BEGIN GIVEN PASSAGE

Chapter 7: Advanced Text Generation Techniques and Tools

This chapter moves beyond prompt engineering to explore advanced tools and techniques for building sophisticated LLM applications. You’ll learn how to chain operations, maintain conversation memory, and create autonomous agents using LangChain.

Overview

Building production LLM applications requires more than just good prompts. This chapter covers:

Chains: Composing multiple LLM calls into pipelines
Memory: Maintaining context across conversations
Agents: Building autonomous systems that use tools

Setting Up

To run the examples in this chapter, you’ll need a GPU. In Google Colab, go to Runtime > Change runtime type > Hardware accelerator > GPU > GPU type > T4.

# Install required packages
!pip install langchain>=0.1.17 openai>=1.13.3 langchain_openai>=0.1.6 \
    transformers>=4.40.1 datasets>=2.18.0 accelerate>=0.27.2 \
    sentence-transformers>=2.5.1 duckduckgo-search>=5.2.2 langchain_community
!CMAKE_ARGS="-DLLAMA_CUDA=on" pip install llama-cpp-python==0.2.69

Loading the LLM with LangChain

from langchain import LlamaCpp

# Load Phi-3 model
llm = LlamaCpp(
    model_path="Phi-3-mini-4k-instruct-fp16.gguf",
    n_gpu_layers=-1,
    max_tokens=500,
    n_ctx=2048,
    seed=42,
    verbose=False
)

END GIVEN PASSAGE
BEGIN GIVEN INFORMATION

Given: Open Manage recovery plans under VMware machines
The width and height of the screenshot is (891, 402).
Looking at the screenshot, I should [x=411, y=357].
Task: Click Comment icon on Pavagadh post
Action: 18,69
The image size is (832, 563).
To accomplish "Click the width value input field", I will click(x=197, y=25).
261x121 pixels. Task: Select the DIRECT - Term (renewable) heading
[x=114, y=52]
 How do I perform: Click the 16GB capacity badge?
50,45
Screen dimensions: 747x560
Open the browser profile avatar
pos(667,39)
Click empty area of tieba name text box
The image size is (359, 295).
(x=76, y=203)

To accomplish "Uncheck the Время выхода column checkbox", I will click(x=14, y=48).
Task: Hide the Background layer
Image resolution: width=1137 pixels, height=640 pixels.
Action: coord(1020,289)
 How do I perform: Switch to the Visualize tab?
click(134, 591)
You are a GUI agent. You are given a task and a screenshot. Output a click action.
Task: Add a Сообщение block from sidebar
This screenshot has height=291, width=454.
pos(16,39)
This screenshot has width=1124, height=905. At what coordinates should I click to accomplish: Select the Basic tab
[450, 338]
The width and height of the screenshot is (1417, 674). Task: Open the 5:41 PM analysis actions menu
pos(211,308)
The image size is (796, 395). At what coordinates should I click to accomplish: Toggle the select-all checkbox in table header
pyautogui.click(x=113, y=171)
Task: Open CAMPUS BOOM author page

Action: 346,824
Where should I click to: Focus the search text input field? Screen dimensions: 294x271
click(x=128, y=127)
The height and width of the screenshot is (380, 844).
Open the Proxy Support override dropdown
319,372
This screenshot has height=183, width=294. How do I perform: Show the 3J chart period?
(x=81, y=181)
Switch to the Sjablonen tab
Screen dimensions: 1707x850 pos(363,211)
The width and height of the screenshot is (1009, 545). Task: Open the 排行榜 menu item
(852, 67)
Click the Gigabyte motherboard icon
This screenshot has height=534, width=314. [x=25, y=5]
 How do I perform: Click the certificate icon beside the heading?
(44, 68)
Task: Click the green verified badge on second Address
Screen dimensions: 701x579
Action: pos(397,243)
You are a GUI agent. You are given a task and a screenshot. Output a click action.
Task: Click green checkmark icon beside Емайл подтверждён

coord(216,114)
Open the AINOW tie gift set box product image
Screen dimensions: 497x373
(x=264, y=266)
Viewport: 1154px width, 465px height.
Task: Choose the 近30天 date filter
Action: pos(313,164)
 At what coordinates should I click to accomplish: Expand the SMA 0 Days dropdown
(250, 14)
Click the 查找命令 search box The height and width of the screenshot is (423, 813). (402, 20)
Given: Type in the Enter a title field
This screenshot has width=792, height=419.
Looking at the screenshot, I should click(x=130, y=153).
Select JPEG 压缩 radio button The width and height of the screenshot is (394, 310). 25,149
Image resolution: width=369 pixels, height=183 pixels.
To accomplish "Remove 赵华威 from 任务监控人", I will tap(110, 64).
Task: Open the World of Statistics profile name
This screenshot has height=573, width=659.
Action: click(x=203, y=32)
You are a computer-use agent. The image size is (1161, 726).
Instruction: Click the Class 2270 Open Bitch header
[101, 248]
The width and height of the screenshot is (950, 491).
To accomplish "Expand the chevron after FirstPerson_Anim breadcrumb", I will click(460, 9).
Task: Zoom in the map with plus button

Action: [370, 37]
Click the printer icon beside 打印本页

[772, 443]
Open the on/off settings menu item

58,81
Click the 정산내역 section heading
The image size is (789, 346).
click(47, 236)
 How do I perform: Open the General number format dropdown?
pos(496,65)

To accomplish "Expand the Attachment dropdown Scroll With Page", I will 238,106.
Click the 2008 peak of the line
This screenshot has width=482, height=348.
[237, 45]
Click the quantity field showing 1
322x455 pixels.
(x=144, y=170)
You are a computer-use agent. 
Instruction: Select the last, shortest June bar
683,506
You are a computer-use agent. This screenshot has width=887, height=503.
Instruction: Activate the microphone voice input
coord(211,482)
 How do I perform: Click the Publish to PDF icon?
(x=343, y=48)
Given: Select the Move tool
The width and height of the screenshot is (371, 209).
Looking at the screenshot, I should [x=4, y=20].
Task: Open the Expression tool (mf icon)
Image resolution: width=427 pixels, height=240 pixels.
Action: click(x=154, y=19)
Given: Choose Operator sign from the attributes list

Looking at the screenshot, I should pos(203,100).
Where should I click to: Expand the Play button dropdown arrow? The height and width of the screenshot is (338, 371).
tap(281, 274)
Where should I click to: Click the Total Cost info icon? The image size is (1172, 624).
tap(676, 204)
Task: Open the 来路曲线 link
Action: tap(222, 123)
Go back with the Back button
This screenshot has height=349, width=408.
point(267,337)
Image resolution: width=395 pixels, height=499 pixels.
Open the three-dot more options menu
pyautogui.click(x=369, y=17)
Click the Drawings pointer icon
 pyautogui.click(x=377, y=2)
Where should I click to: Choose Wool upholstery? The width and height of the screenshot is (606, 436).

END GIVEN INFORMATION

■ **PROBLEM TO WORK ON**:
Answer these questions about the chapter on advanced text generation:
1. Which GPU type should be selected in Google Colab?
2. What is max_tokens set to when the Phi-3 model is loaded?
3. How does the overview describe agents?

■ **EXPECTED ANSWER**:
1. T4
2. 500
3. Building autonomous systems that use tools